Tweaking the “Analog” Side for Receive Performance
Once I had the digital side working 100%, I could focus on the finicky “analog” side of the program, tweaking parameters and filters until things began to operate more smoothly. (I could have also worked on documentation and code hygene, but that’s boring! Fun things first!) It was fun seeing how various tweaks crept up the received packet count from 670, to 750, to almost 900 packets.
I wanted to put the code online and just be done with it, but it was in an embarrassing state. Unreadable, variables all over the place, bad hygiene. To make it a bit more presentable, I moved the code that turned a byte buffer into a packet struct into its own file, and ran it through valgrind to make sure I wasn’t leaking memory. (I was. Everywhere.)
I also found libsndfile online, and linked that in so the project could finally read .wav files, so the user doesn’t have to mangle their data before feeding it into liquidwolf. Just a smidge lower barrier to entry for people who want to play with it. One of the unexpected benefits — I can now read .ogg files!
EDIT: An unexpected tweak came in last night from @sharebrained, the inventor of the PortaPack for HackRF! He’s a seasoned developer, and recognized a mistake I made on the analog side that picked up another 5% of the packets! Most of my tweaks right now only gather another 2 or 3 packets. 40 packets is a sizable chunk! I hope to explain this in my next post.
At the end of the day, I suppose there’s a few fun points to take away.
- DSP code is ugly, and making it pretty is hard.
- To eat an elephant sandwich, do it one bite at a time. (Byte at a time? d’ohohohoho)
- Off by one errors are still a thing. I don’t know how to count anymore.
- Perfect is the enemy of good enough.
- It takes me 7 evenings to write 100 lines of code (that still probably has shocking bugs in it). I don’t even have transmit working.
- Getting a DSP project up off the ground is really hard, but once you’re in the air it’s a lot of fun.

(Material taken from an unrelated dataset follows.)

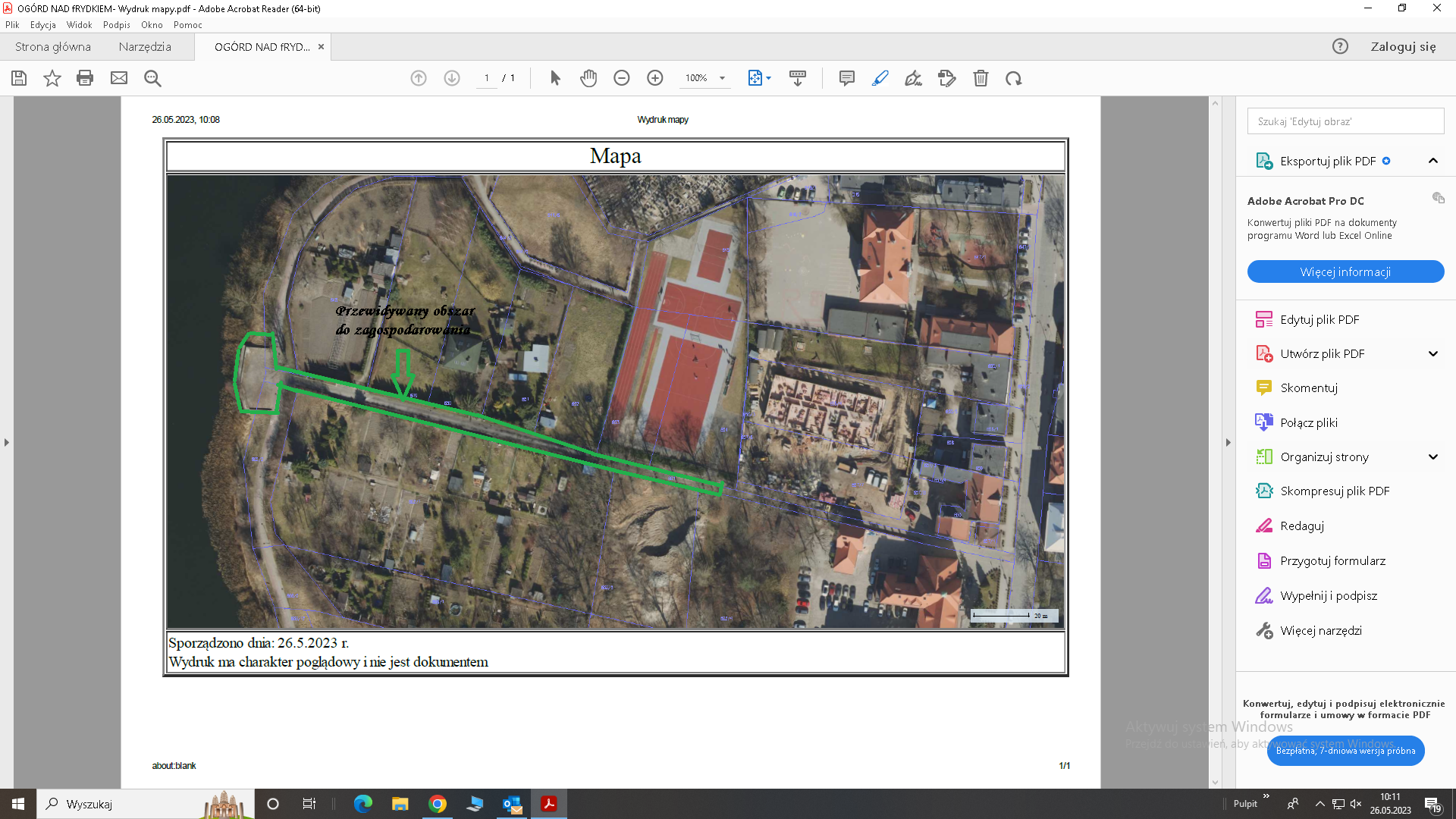Expand Utwórz plik PDF options
This screenshot has height=819, width=1456.
click(x=1432, y=353)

I’d like to thank WB2OSZ for writing Direwolf, and W6KWF for his amazing thesis on APRS. Wading through old documents from the late 90’s to gather all the pieces of the puzzle is some serious effort. They truly blazed a path through the jungle of documentation, and left enough infrastructure behind to make this project much more feasible.

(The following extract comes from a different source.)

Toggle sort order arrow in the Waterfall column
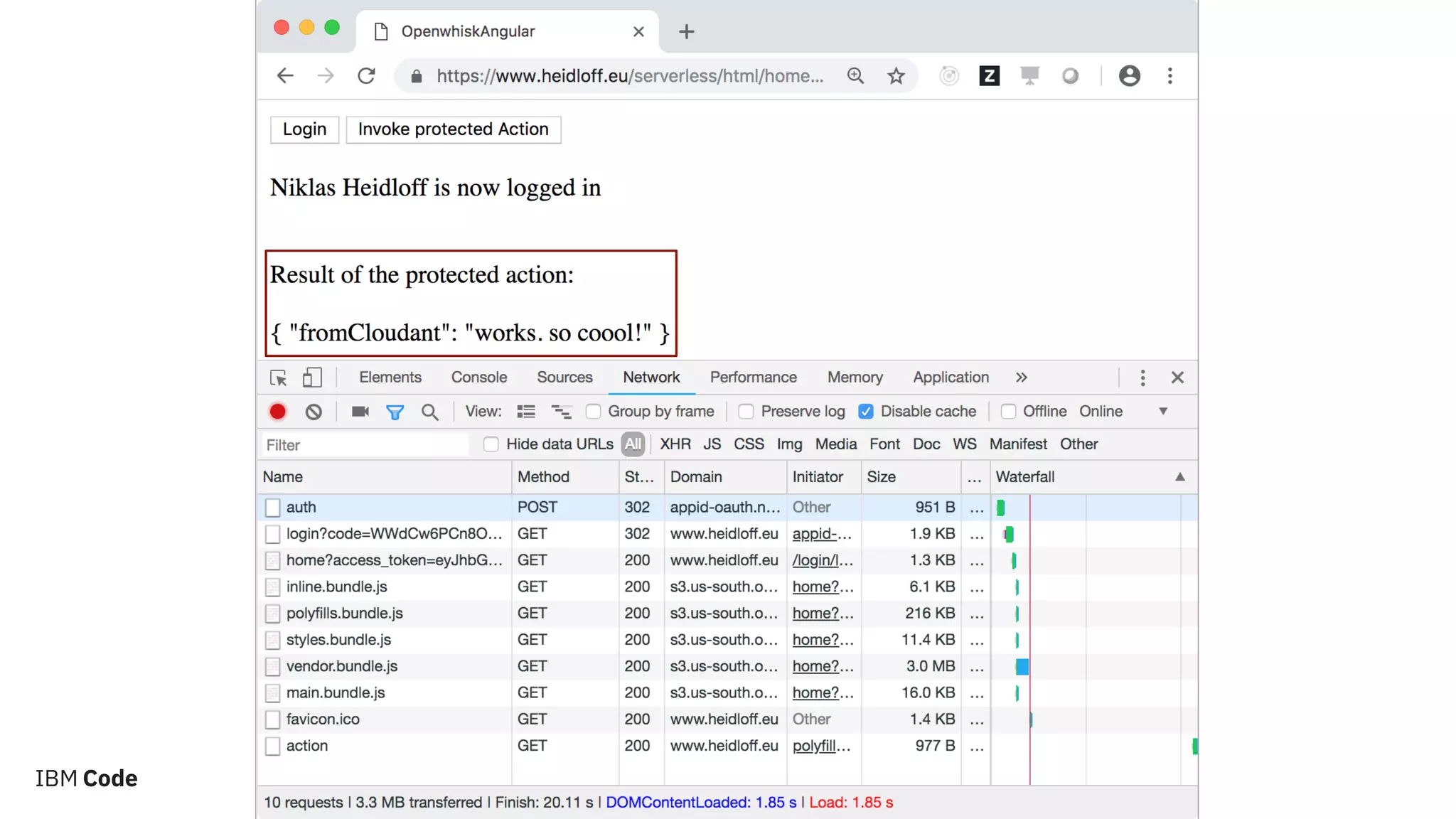click(1179, 477)
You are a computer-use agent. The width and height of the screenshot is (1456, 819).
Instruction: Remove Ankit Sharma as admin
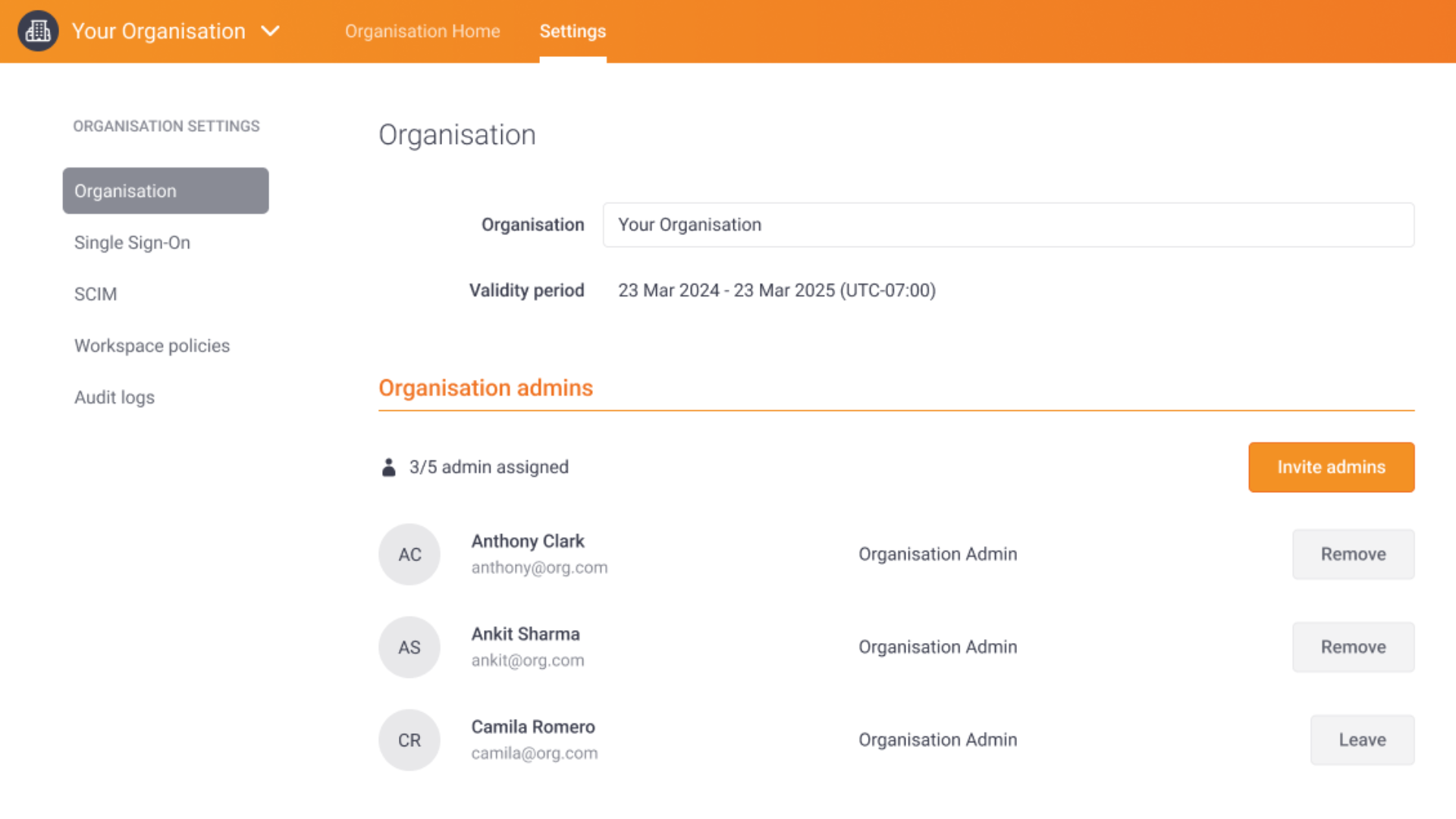point(1353,647)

Thanks for reading, I hope you enjoyed it. Liquidwolf has a LONG way to go before it’s really practical, so I haven’t bothered to implement some useful features, like reading samples from a sound card, or a KISS PTY to allow it to integrate with other programs. I’d like to say “Part 2" will soon follow, but no promises. My muse is like Mary Poppins. It comes in, plays some fun games, and leaves when the wind changes.